» Records supplied
· · · · ·
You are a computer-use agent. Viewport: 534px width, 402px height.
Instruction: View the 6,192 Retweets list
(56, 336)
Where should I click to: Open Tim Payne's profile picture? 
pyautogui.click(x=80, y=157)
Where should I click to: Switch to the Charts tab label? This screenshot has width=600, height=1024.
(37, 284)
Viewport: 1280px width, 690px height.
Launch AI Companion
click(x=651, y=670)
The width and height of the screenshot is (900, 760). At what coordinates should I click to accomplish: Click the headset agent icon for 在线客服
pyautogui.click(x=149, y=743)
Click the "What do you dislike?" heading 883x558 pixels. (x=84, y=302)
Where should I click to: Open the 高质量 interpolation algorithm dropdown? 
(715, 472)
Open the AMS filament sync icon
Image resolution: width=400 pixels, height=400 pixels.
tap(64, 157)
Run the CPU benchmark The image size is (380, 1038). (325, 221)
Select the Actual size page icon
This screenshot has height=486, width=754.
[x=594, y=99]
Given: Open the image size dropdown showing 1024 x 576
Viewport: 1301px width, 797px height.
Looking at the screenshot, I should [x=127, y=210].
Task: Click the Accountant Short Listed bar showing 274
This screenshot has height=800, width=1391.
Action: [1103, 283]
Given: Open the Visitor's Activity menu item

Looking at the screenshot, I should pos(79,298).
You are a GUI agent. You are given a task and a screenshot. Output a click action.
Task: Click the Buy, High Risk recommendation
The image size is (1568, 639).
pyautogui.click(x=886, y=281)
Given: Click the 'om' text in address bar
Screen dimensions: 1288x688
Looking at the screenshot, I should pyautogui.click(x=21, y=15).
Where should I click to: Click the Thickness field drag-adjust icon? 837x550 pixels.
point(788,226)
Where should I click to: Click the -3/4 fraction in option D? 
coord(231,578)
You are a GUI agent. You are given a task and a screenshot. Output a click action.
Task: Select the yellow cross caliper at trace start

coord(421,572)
· · · · ·
» Exercise goal
Every line of the data that includes the word "showing" should be copied.

» Completed exercise
Given: Open the image size dropdown showing 1024 x 576
Task: Click the Accountant Short Listed bar showing 274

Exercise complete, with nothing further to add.